73.3. declarar o cumprimento das determinações constantes dos itens 9.2, 9.4, 9.6.1 e 9.6.2 do Acórdão 1568/2014-TCU-Plenário;

73.4. dar ciência à CNEN que a concessão de férias semestrais de vinte dias aos seus servidores ativos que não operam direta e permanentemente com Raios X, substâncias radioativas ou ionizantes contraria o disposto no art. 79 da Lei 8.112/1990;

73.5. encaminhar à Comissão Nacional de Energia Nuclear e ao Ministério do Planejamento, Orçamento e Gestão cópia do Relatório e do Voto, bem como do Acórdão que for proferido; e

73.6. arquivar os presentes autos”.


É o Relatório.
VOTO

Trata-se de Representação proposta por unidade técnica deste Tribunal (SecexEstataisRJ/2ªDT), em face de possíveis irregularidades praticadas na Comissão Nacional de Energia Nuclear - Cnen, no tocante à concessão de férias semestrais de vinte dias a todos os seus servidores ativos, em desacordo com os requisitos exigidos para a percepção do referido benefício, estabelecidos na Lei 1.234/1950 e mantidos pela Lei 8.112/1990.
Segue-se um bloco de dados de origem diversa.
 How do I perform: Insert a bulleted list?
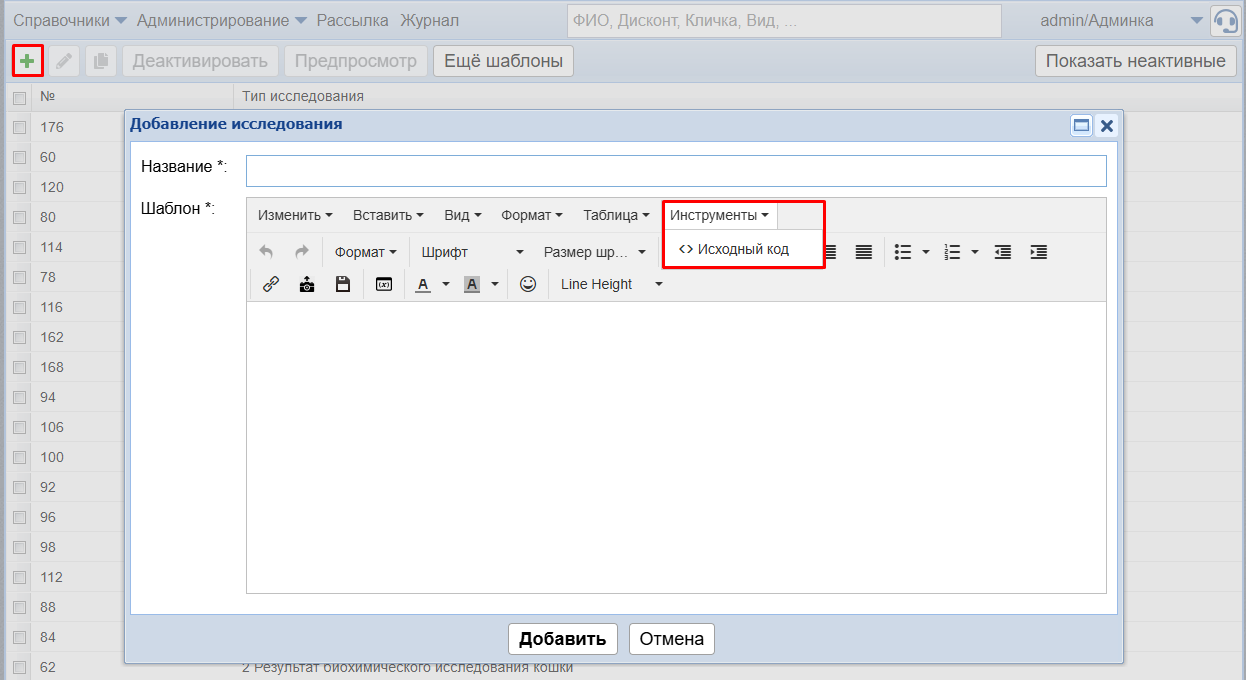pos(903,252)
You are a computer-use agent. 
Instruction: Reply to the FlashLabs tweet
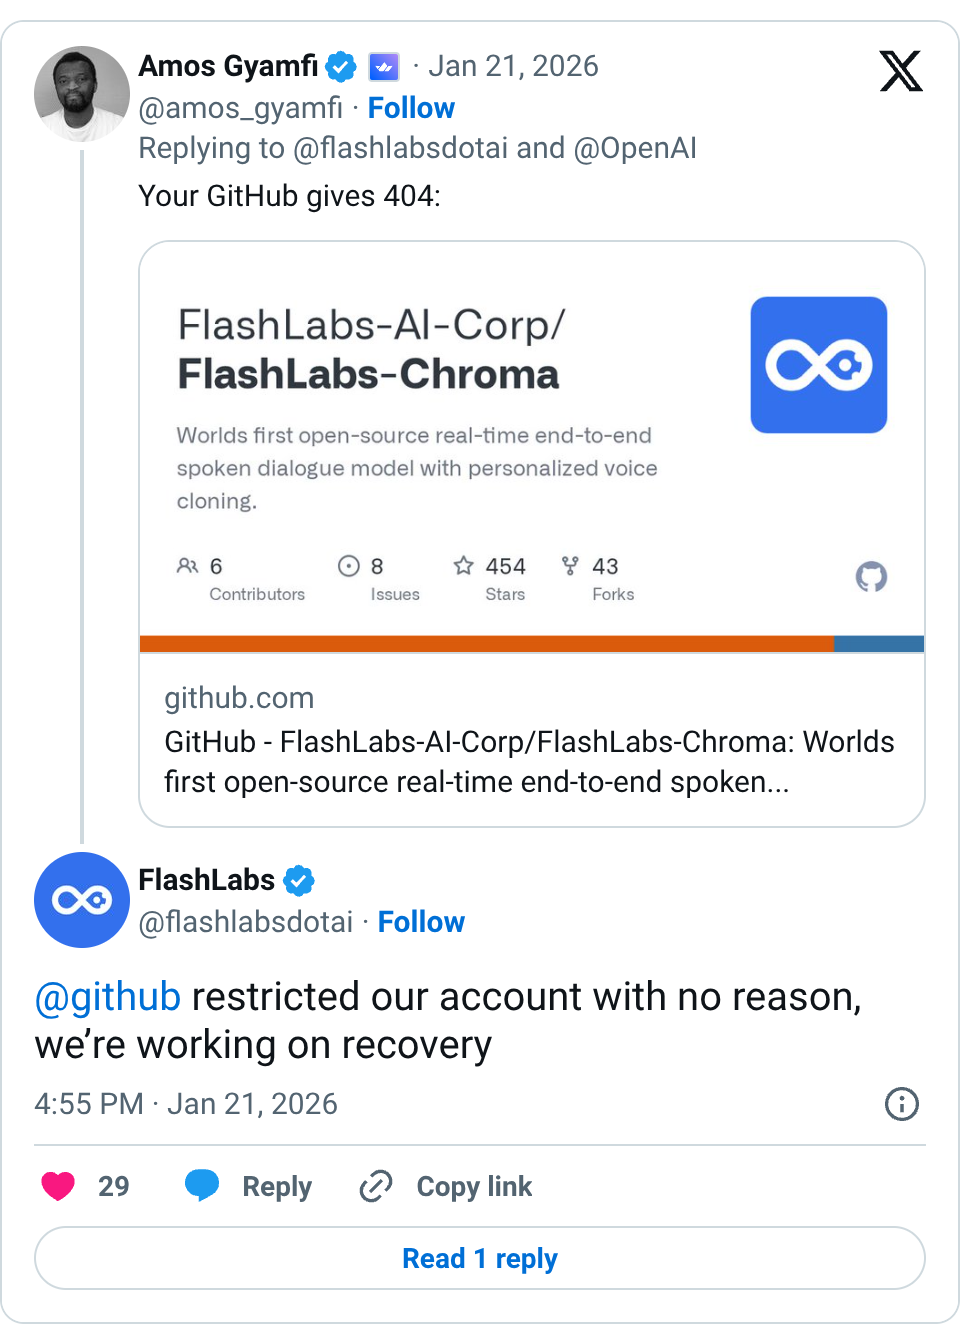click(250, 1186)
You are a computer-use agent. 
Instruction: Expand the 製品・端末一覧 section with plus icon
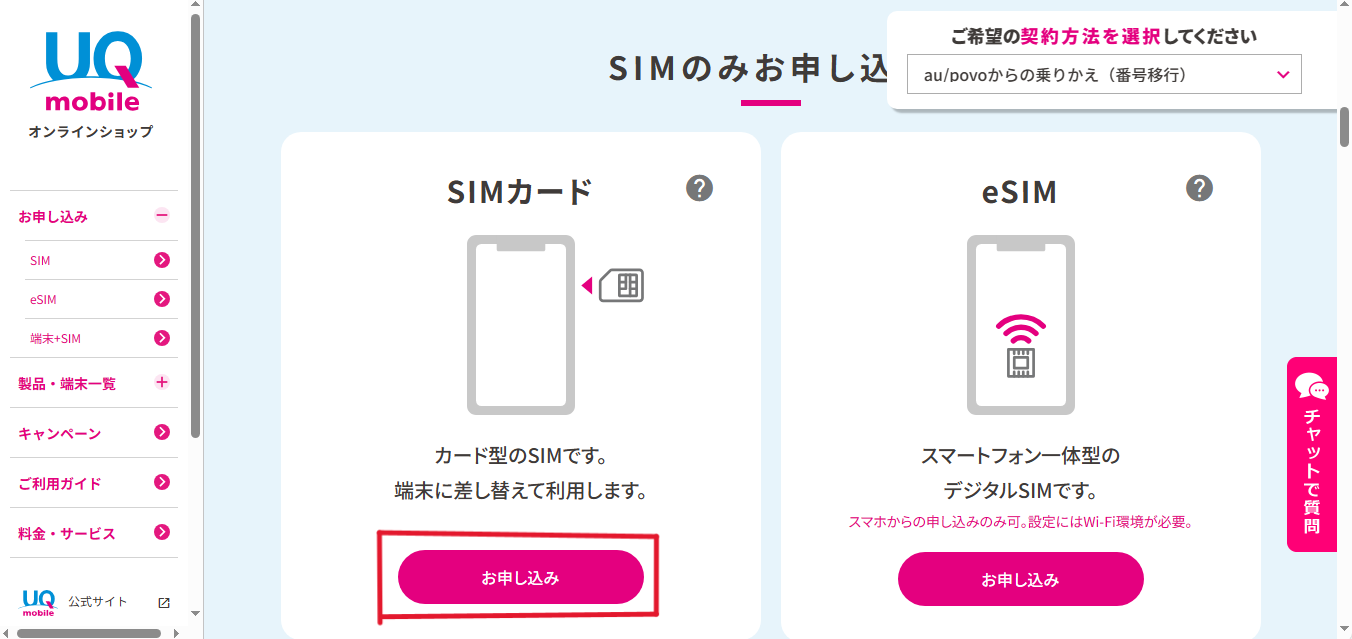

2. A questão foi colocada à apreciação preliminar deste Tribunal, oportunidade em que houve a prolação do Acórdão 1568/2014-Plenário, contendo medida cautelar de suspensão da concessão das férias semestrais sob suspeita. A referida deliberação foi mantida inalterada quando da apreciação de embargos de declaração que lhe foram opostos pela Cnen (Acórdão 2527/2014-Plenário).
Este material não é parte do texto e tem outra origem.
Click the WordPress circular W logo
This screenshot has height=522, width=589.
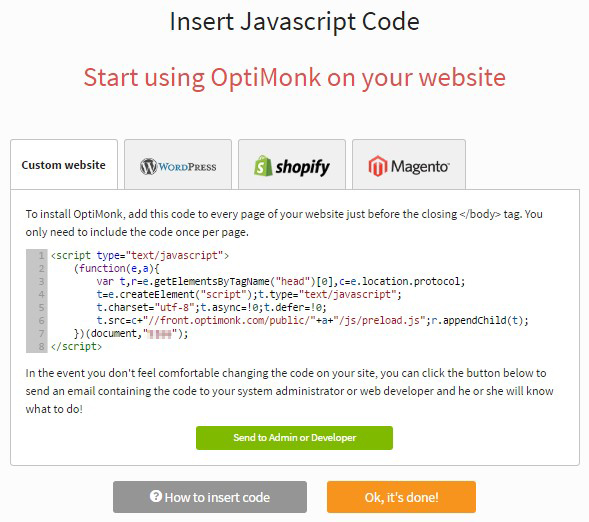(148, 166)
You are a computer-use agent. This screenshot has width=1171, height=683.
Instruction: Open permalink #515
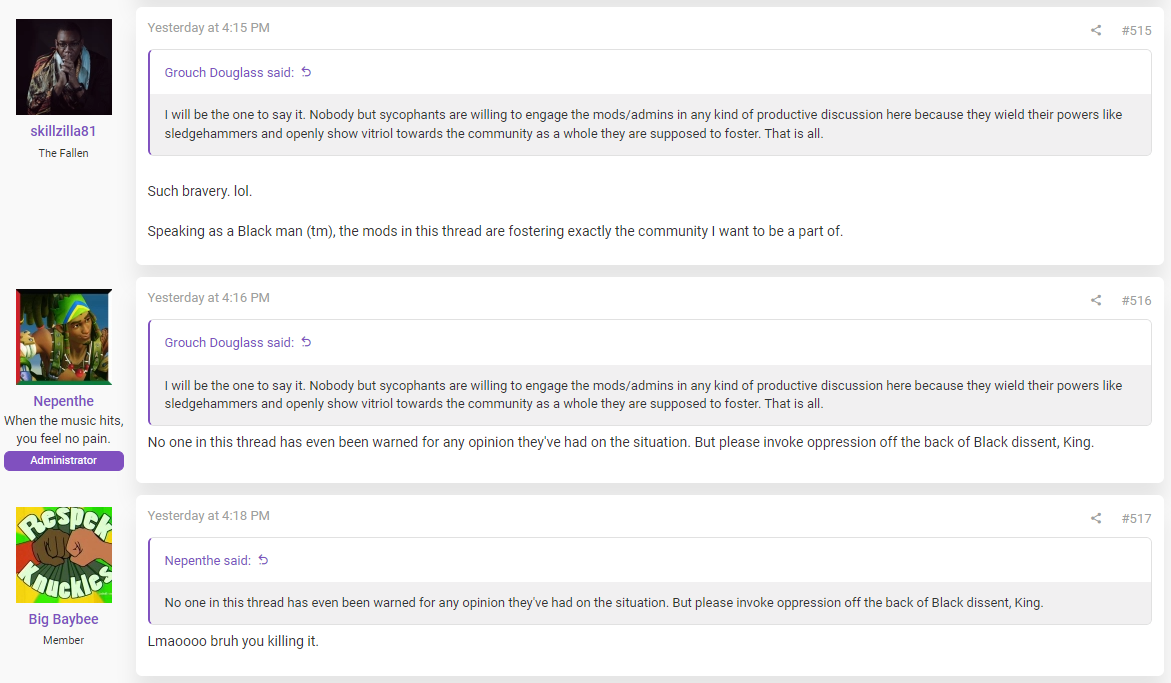[x=1136, y=31]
3. No Voto condutor do Acórdão 1568/2014-Plenário, apresentei o exato teor do disposto na Leis 1.234/1950 e 8.112/1990, bem como as questões principais que ensejaram a irregularidade em análise, conforme segue:


“Lei 1.234/1950

‘Art. 1º Todos os servidores da União, civis e militares, e os empregados de entidades paraestatais de natureza autárquica, que operam diretamente com Raios X e substâncias radioativas, próximo às fontes de irradiação, terão direito a:

a) regime máximo de vinte e quatro horas semanais de trabalho;

b) férias de vinte dias consecutivos, por semestre de atividade profissional, não acumuláveis;

c) gratificação adicional de 40% (quarenta por cento) do vencimento’ (sublinhei).
Lei 8.112/1990

‘art. 79. O Servidor que opera direta e permanentemente com raios X ou substâncias radioativas gozará 20 (vinte) dias consecutivos de férias, por semestre de atividade profissional, proibida em qualquer hipótese a acumulação’ (sublinhei).

2. Com o advento da Lei 8.270/1991, foi alterado o percentual da gratificação por trabalhos com raios X e outras substâncias radioativas - Gratificação RX (benefício com mesma base fática daquele atinente às férias semestrais de 20 dias, conforme art. 1º, alínea "c", da Lei 1.234/1950, acima transcrito), bem como foi instituído o adicional de irradiação ionizante, beneficiando os servidores que, conforme disposto em seu regulamento (Decreto 877/1993), desenvolviam suas atividades laborais em locais potencialmente sujeitos à irradiação ionizante:
Lei 8.270/1990

‘art. 12. Os servidores civis da União, das autarquias e das fundações públicas federais perceberão adicionais de insalubridade e de periculosidade, nos termos das normas legais e regulamentares pertinentes aos trabalhadores em geral e calculados com base nos seguintes percentuais:

(...)

§ 1º O adicional de irradiação ionizante será concedido nos percentuais de cinco, dez e vinte por cento, conforme se dispuser em regulamento.